# PROBLEM TO WORK ON
Transcribe the rows word for word, starting at the line that contains "Where should I click to: Click" and ending at the last of the rows. Leave out the pictures.

# DATA IN THIS EXERCISE
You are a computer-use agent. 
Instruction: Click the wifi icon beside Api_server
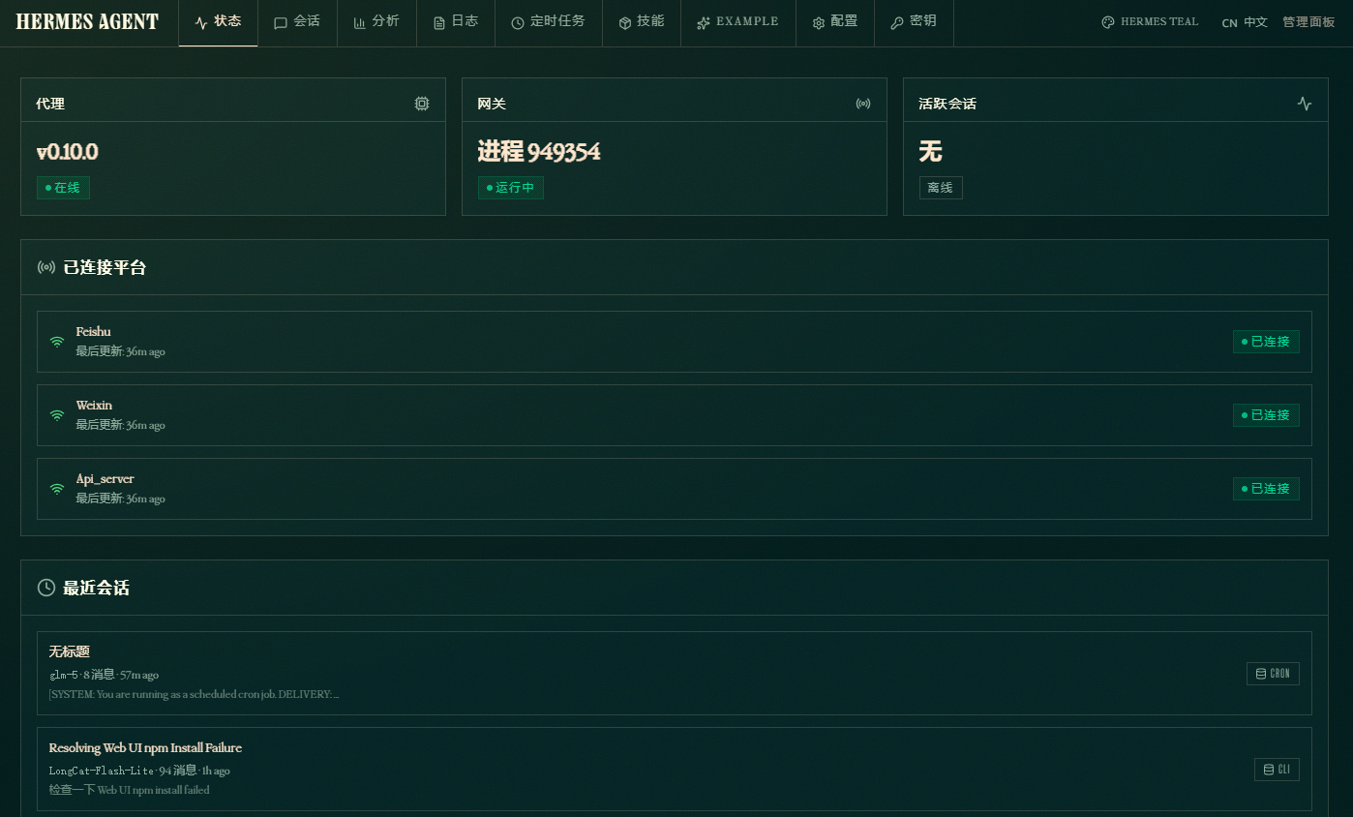(x=56, y=488)

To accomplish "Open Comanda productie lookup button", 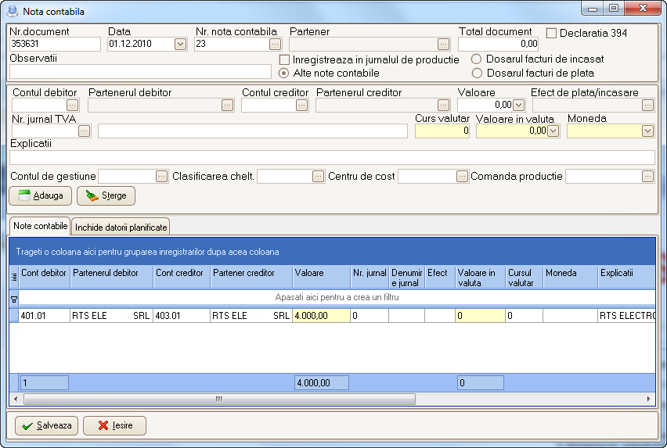I will click(647, 177).
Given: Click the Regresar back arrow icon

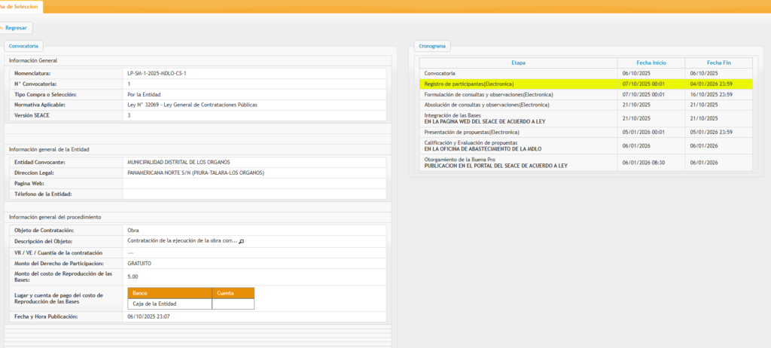Looking at the screenshot, I should point(2,28).
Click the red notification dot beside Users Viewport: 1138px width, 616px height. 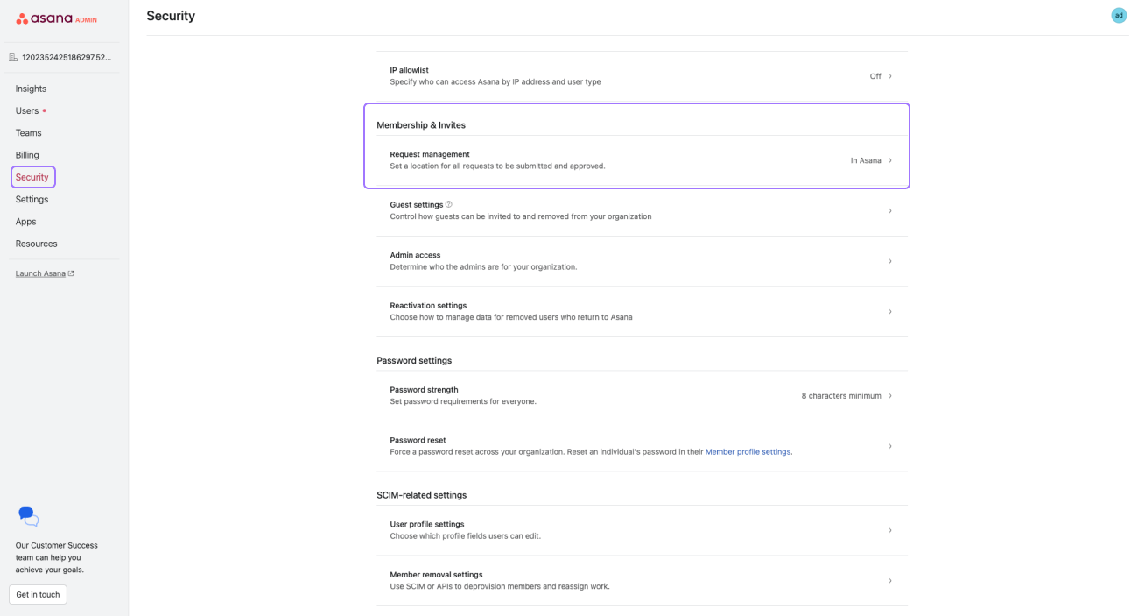click(45, 111)
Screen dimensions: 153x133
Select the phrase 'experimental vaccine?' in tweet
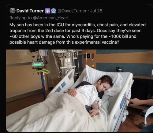click(97, 42)
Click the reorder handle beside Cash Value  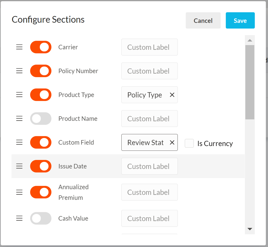point(19,218)
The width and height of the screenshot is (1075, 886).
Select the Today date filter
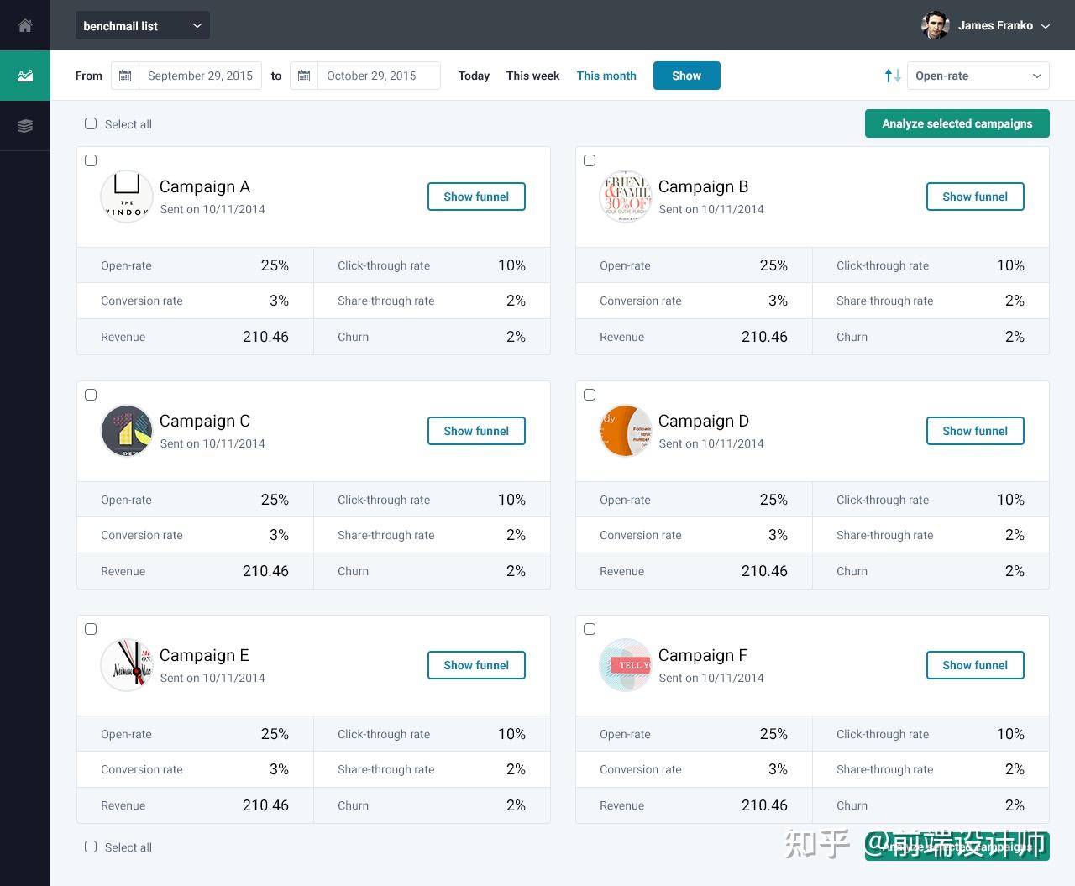coord(474,76)
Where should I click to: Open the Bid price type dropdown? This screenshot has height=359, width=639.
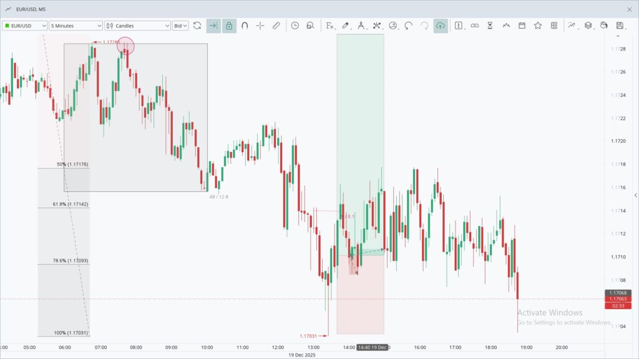(x=181, y=26)
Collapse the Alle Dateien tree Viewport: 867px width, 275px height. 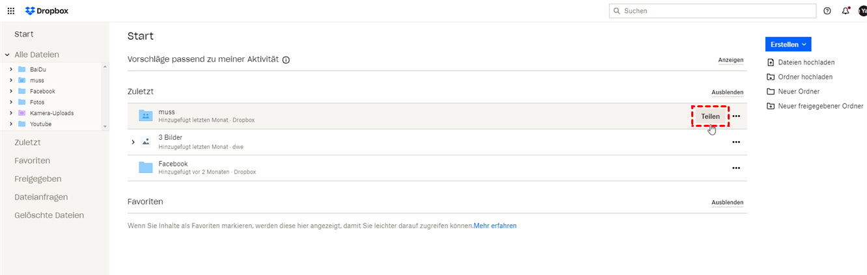coord(7,55)
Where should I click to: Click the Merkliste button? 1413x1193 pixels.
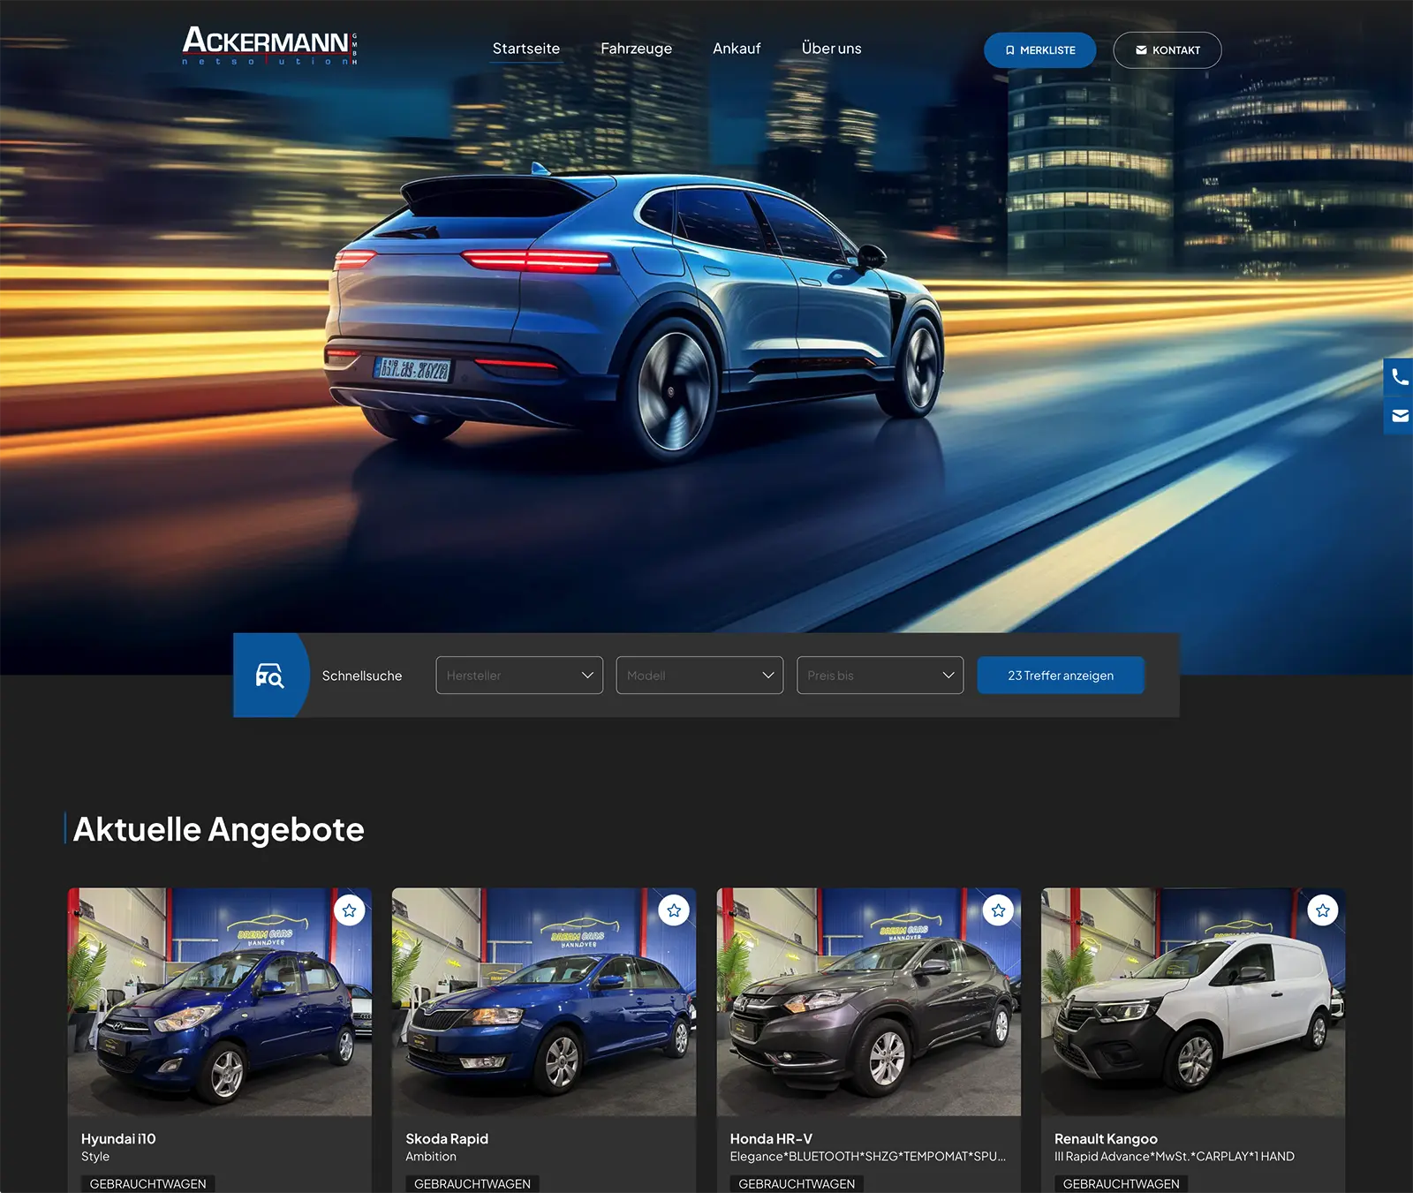point(1039,50)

# WRITTEN ANSWER
Where should I click to: Click the Merkliste button? 1413x1193 pixels.
point(1039,50)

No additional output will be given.